Debunking the Most Common Myths About Sleep
Submitted by New Jersey Snoring Solutions on Fri 03/19/2021 - 09:00
Perpetuating false beliefs about sleep is potentially harmful, as the misinformation may stop someone with a sleep disorder from getting necessary treatment. At New Jersey Sleep Apnea Solutions, Dr. Ivan Stein feels strongly about educating patients about healthy sleep behaviors and addressing rumors about unhealthy ones.
Here, Dr. Stein sets the record straight on some of the most common (and damaging) myths about sleep.
Most adults can get by on five hours or less of sleep per night.
According to the National Sleep Foundation’s recommendations, adults usually need seven to nine hours of sleep per night. Though there is some wiggle room on either side of that range, sleep experts agree that five hours or less can have adverse health effects.
Watching television can help you fall asleep faster.
Actually, the blue light emitted by your television — and other sources, like your smartphone, gaming system or tablet — makes it more difficult to wind down and prepare for sleep. Blue light throws your body’s circadian rhythm out of whack by interrupting the secretion of melatonin.
If possible, limit your screen time for two to three hours before bedtime, or dim the brightness on your devices.
Drinking alcohol leads to a good night’s rest.
Although a cocktail or glass of wine may make you feel relaxed and sleepy, alcohol consumption is linked to poor sleep quality and duration because it interrupts the stages of the human sleep cycle. Research shows individuals who drink excessive amounts of alcohol generally need more time to fall asleep and are more likely to have their sleep frequently disrupted.

* * *

* **Parts of the exercise**
[1] Decide whether each statement agrees with the sleep myths article. Answer yes or no and quote the deciding words. (a) Adults usually need seven to nine hours of sleep per night. (b) Blue light aids the secretion of melatonin. (c) People who drink excessive amounts of alcohol generally fall asleep faster.
[2] Answer these questions from the sleep myths article.
(a) Which doctor sets the record straight on the myths?
(b) For how long before bedtime should screen time be limited?
(c) On what date was the article submitted?
[3] Carry on writing the sleep myths article from its final sentence.

* **Dataset entries**
* * *

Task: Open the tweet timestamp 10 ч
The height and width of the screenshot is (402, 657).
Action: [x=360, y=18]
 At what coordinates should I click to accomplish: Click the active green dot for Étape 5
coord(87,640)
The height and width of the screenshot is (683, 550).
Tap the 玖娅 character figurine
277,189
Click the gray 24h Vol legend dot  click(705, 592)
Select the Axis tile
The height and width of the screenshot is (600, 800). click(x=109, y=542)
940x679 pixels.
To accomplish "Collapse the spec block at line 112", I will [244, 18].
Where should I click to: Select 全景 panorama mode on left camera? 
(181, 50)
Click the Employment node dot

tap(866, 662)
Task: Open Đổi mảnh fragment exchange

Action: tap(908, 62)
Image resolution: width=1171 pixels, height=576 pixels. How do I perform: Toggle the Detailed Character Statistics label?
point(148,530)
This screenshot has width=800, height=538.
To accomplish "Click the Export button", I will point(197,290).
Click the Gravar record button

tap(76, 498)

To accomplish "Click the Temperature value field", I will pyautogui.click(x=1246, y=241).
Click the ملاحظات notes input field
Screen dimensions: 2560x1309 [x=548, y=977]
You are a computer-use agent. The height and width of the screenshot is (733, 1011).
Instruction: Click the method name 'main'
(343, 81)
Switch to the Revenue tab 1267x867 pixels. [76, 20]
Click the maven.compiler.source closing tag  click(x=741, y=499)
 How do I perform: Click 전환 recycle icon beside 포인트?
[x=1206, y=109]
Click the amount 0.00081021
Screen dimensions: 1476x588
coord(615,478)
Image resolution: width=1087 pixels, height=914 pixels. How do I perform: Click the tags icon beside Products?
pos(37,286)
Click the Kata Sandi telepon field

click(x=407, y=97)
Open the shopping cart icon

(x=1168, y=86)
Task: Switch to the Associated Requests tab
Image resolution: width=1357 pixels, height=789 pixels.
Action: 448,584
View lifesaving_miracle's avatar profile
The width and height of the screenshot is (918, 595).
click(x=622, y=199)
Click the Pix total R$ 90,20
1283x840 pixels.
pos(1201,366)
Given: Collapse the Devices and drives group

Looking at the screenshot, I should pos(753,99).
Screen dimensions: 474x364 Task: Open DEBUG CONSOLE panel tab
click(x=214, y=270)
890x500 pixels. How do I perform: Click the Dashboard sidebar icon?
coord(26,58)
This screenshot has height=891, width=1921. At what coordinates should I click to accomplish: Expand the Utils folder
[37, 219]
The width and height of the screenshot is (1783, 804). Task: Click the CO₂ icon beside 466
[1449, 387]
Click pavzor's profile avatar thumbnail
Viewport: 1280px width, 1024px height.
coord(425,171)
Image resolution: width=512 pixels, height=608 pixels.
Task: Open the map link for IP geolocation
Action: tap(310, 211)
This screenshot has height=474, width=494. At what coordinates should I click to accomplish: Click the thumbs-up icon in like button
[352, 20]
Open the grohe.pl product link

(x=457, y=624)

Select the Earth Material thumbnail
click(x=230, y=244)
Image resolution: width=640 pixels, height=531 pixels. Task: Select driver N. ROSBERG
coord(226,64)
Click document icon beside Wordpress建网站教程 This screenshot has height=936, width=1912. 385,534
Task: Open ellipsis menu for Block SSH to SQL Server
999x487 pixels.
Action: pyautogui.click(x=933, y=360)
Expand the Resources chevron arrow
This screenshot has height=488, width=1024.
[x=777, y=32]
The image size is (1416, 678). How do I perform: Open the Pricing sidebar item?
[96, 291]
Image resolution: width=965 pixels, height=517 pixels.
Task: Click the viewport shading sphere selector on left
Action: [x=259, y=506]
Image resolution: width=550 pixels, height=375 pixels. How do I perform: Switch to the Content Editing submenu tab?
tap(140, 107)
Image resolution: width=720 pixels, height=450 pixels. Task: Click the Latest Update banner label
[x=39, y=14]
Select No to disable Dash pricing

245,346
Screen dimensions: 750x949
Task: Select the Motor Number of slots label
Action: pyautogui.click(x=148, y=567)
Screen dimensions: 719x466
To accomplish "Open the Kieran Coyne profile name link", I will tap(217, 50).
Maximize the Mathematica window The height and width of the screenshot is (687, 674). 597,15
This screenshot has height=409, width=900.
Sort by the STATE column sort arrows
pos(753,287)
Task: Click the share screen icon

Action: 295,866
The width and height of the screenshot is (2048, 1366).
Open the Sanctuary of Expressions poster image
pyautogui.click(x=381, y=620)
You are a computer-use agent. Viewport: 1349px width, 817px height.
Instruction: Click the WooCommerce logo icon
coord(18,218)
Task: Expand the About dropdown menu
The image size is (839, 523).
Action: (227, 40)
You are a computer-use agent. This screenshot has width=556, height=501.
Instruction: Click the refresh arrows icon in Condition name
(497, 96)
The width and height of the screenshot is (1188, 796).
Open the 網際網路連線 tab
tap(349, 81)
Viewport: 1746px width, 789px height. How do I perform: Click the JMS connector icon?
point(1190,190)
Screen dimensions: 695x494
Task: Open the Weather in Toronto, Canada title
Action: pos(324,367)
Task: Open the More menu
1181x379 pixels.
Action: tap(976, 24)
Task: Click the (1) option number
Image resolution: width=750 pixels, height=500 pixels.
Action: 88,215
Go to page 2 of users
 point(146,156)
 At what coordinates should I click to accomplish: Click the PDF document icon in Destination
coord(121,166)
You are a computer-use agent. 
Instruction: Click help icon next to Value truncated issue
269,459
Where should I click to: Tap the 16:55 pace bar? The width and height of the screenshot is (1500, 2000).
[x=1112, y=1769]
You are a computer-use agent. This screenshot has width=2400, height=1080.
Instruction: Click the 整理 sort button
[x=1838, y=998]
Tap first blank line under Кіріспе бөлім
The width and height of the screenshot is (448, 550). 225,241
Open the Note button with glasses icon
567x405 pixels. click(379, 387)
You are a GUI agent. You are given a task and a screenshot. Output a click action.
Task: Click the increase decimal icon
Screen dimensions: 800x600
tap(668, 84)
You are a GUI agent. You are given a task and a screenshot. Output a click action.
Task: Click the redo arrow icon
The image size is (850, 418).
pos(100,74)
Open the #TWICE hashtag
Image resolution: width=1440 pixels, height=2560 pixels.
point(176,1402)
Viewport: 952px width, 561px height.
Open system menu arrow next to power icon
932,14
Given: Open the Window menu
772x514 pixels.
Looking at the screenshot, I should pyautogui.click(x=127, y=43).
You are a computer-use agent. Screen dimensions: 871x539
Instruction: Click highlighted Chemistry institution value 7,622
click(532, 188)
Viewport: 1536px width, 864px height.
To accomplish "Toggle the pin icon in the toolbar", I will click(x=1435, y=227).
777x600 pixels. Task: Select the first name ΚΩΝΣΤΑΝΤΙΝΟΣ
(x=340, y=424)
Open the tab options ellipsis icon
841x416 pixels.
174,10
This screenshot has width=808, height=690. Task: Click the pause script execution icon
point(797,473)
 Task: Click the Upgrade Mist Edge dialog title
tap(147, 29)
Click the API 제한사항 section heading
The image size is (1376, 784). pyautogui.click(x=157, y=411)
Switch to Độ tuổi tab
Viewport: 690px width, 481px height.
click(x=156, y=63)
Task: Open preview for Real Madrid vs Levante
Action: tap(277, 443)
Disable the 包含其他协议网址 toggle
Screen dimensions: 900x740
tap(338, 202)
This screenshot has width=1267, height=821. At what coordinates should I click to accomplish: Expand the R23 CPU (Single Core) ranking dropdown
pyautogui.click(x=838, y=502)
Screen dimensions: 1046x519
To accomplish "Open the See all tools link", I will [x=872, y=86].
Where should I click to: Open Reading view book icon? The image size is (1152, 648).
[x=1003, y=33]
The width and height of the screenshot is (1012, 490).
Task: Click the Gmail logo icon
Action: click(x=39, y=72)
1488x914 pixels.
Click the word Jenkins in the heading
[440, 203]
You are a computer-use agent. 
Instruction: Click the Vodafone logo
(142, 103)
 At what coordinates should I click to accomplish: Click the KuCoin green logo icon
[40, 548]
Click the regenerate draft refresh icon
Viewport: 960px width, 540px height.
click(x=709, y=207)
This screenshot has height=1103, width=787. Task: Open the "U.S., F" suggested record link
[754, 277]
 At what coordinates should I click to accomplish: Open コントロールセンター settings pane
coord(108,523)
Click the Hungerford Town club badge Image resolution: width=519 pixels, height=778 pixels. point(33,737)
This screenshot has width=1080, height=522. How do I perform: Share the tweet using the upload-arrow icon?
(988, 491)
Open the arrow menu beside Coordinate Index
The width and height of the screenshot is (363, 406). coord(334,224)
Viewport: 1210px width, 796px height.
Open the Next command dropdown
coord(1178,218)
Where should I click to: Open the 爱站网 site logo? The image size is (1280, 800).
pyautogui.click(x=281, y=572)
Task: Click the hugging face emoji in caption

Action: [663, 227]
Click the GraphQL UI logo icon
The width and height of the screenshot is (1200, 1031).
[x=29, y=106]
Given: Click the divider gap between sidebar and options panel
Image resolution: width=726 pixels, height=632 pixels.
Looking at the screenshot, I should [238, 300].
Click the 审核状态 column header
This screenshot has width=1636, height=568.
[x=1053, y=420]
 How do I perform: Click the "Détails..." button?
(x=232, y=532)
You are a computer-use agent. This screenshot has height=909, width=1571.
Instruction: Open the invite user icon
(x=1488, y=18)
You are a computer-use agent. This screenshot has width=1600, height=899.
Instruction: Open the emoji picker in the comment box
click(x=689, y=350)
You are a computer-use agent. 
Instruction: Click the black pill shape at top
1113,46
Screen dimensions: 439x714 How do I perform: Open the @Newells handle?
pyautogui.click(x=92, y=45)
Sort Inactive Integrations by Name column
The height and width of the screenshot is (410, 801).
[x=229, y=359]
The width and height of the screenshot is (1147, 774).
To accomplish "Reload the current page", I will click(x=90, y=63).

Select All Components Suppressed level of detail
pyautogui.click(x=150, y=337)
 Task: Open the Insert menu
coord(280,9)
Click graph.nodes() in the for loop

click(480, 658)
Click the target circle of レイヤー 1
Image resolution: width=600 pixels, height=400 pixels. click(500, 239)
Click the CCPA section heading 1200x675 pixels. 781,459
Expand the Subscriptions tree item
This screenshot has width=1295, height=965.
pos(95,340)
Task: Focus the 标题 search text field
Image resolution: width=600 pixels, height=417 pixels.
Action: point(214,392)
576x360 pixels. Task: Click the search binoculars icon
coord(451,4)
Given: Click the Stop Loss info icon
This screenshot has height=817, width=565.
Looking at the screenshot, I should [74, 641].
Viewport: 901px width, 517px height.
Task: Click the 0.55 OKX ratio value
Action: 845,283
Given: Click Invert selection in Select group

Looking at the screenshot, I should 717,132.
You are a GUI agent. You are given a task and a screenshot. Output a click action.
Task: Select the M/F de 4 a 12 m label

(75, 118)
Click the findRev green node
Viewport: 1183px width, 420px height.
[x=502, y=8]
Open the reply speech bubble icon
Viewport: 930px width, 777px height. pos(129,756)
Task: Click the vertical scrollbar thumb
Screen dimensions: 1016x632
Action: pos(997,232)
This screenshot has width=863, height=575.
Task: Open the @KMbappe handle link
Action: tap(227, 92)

* * *

* **Answers to the problems**
[1]
(a) Yes: "adults usually need seven to nine hours of sleep per night"
(b) No: "by interrupting the secretion of melatonin"
(c) No: "generally need more time to fall asleep"

[2]
(a) Dr. Ivan Stein
(b) Two to three hours
(c) Fri 03/19/2021

[3]
Falling asleep instantly is a good thing.
Sometimes this is true: You may be one of the lucky ones who simply nods off quickly. However, most people need five to 20 minutes to fall asleep. Conking out instantly could be a clue that you are not getting as much sleep as your body needs.
Ask yourself how you feel when you wake up — are you refreshed and rested? If you feel sleep deprived during the day, have trouble focusing or find that quiet moments (e.g., sitting at a stop light or in a waiting room) make you drowsy, you could have a chronic sleep deficiency.
Snoring is always harmless.
Snoring is a common symptom of obstructive sleep apnea, and may indicate that the airway is blocked during sleep. If your partner tells you that you snore and you experience other sleep apnea symptoms such as excessive daytime sleepiness, morning headaches or memory or concentration problems, you should see a sleep specialist to get screened for the disease.